MONROVIA, Liberia – Peter Toe used to carry an assault rifle in one of convicted warlord Charles Taylor's "small-boy units" during Liberia's civil war. Now he sleeps at a graveyard, robbing the dead and selling their coffins to earn money.

He's one of tens of thousands of young people who are missing out on a growing postwar economy that has received $16 billion in foreign investment in mining and large-scale plantations since former banker Ellen Johnson Sirleaf became Africa's first elected female president in 2005.

"To survive, I sell the valuables we find on the dead," Toe, who doesn't know his exact age but reckons he's in his 20s, said last month in an interview at the Palm Grove Cemetery here in the capital. "I am in this cemetery because I have nowhere to sleep and no food to eat."

The 1989-2003 civil war displaced a majority of Liber­ians, gutted the economy and deprived a generation of teenagers of a basic education. Today, Liberia's jobless youth still are considered a potential threat to stability, both domestically and in neighboring West African countries. Half of the total population of about 4 million is younger than 24, according to the 2010 Liberia Labor Survey.
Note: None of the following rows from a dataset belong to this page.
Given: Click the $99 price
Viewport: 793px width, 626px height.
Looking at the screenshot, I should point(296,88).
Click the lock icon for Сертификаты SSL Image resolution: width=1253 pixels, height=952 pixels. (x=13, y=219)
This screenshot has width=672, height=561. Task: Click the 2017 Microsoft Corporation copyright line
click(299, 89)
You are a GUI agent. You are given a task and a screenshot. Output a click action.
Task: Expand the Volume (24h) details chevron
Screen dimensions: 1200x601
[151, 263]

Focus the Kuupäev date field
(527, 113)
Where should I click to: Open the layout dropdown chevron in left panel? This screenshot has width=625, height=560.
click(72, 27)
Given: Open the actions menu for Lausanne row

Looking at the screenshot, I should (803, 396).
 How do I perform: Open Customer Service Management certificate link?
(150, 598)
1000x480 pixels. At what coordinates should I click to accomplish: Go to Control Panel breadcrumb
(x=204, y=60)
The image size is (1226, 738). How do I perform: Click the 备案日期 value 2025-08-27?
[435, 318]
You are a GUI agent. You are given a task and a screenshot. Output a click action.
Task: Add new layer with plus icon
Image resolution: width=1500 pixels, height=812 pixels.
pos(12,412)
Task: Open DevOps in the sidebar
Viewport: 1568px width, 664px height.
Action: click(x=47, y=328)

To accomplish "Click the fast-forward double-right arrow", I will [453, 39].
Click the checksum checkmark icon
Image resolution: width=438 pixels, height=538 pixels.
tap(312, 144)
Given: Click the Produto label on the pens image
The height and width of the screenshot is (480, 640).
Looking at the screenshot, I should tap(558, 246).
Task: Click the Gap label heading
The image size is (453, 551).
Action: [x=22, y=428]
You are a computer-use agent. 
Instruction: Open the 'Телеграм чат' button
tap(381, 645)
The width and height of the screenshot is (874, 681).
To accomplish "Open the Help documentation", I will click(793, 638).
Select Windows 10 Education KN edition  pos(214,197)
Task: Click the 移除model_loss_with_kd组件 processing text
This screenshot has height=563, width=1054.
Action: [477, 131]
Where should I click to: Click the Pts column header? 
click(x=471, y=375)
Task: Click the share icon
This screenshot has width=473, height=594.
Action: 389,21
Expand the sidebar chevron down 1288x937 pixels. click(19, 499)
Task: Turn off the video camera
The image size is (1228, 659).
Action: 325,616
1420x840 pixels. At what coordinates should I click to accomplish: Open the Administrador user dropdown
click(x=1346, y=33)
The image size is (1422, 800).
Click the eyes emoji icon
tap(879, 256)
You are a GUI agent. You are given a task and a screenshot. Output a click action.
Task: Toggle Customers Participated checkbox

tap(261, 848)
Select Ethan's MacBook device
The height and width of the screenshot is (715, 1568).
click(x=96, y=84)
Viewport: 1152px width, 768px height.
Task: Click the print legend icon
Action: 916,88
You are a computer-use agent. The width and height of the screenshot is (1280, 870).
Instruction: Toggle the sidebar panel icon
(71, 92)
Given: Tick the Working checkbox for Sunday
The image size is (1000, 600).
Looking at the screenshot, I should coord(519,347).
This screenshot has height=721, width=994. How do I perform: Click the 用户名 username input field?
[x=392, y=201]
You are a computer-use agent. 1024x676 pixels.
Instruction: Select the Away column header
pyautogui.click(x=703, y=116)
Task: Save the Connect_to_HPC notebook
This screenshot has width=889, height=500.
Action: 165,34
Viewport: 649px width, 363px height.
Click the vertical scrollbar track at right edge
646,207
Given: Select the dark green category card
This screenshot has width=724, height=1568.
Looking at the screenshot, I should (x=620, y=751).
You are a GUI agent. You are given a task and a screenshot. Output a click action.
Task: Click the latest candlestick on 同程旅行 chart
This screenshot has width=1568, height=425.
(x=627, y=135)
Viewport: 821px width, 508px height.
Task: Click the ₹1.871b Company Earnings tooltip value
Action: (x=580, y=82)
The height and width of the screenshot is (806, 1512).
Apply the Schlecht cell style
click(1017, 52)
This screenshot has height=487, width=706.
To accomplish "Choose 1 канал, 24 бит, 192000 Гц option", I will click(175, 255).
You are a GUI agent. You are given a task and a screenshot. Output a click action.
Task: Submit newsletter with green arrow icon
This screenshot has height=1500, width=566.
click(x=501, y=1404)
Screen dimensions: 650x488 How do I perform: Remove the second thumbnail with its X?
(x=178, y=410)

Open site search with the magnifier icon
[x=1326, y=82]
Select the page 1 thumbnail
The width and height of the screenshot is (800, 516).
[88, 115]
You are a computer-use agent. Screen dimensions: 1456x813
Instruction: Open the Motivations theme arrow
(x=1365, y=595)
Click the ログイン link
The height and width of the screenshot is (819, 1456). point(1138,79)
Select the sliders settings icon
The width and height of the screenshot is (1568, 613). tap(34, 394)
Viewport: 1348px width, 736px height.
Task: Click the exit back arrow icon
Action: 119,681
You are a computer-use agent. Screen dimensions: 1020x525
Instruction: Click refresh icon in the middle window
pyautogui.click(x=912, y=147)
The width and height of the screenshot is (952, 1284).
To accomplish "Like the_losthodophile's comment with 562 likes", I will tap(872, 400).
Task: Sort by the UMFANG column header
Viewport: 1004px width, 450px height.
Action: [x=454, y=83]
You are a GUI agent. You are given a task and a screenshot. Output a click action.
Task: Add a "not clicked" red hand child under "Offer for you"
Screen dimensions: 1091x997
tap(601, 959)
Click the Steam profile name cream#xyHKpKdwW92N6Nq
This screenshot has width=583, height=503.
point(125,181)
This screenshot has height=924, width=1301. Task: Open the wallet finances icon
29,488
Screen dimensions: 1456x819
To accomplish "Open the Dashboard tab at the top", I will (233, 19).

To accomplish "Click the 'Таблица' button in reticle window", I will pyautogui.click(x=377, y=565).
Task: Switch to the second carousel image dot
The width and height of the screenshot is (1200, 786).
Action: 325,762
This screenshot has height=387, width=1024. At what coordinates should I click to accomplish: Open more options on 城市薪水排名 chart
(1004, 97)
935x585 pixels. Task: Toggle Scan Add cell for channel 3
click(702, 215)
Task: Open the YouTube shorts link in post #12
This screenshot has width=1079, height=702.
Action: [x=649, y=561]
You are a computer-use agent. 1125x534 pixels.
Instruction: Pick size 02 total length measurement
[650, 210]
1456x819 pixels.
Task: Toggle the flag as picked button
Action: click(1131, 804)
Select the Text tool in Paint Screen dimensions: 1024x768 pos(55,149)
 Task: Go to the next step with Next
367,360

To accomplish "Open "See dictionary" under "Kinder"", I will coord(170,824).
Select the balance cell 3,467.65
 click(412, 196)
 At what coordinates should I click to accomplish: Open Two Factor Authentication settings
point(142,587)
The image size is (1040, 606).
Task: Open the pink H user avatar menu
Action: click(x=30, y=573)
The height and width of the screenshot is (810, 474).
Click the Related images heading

As many as 15,000 boys and girls served as a child soldiers during Liberia's conflict, according to the United Nations.

Boys were routinely drugged before being sent into combat, while girls were raped and often assigned to commanders as their "wives," New York-based Human Rights Watch said in a February 2004 report. Many saw their families murdered and still suffer from post-traumatic stress disorder, making it difficult for them to resume normal lives.

Toe said he became a drug addict and "after the war I completely lost interest in education."

When Johnson Sirleaf won re-election in 2011, she pledged to create at least 20,000 jobs a year and called young people "the driving force behind the nation's development."

Among the biggest investors in Liberia are ArcelorMittal, India's Sesa Goa and China Union Investment, all seeking to mine iron ore, while Golden Veroleum, Sime Darby and Firestone Natural Rubber manage palm oil and rubber estates. Together they created 9,378 jobs last year, according to Labor Ministry statistics.

"It's fair to say that the government has had far more success in attracting foreign direct investment than it has in creating jobs, and that the gap between these two is creating tensions and making the government increasingly unpopular," Joseph Lake, an economist with the Economist Intelligence Unit, said in an interview from New York.

For Sando Ketter, 76, who stood sobbing over the grave of his wife at Palm Grove Cemetery, solutions for Liberia's jobless youth can't come soon enough.

"The very grave that was decorated with flowers when I buried my wife nine months ago is open and empty," Ketter said. "We found only a heap of skeletal remains these hoodlums left near the grave without the casket. I can hardly believe it has come to this."

Private industry won't be able to meet the huge demand for work, and most people must rely on self-employment and odd jobs, Chris Blattman, assistant professor of political science and international and public affairs at Columbia University, said in an interview.

"Liberia is impeded by many things, but everything is costlier than it needs to be," Blattman said. "A decade after the war, the government is still debating the location for a power plant. Private companies are not going to employ people unless the Liberian government can reduce the extremely high cost structures for firms," many of which rely on gasoline-powered generators for electricity.

For years, Liberia had one of the world's highest unemployment rates, an estimated 85 percent in 2003, according to the CIA World Factbook.

The country, founded by former U.S. slaves in 1847, doesn't have functioning sewers, drinking water or a land line phone system. Garbage collection is nonexistent. Electricity is scarce, with the state-run Liberia Electricity Corp. supplying only 14,000 paying customers. Liberia's per-capita gross domestic product of about $700 a year is the fifth-lowest of 229 countries ranked by the CIA World Factbook.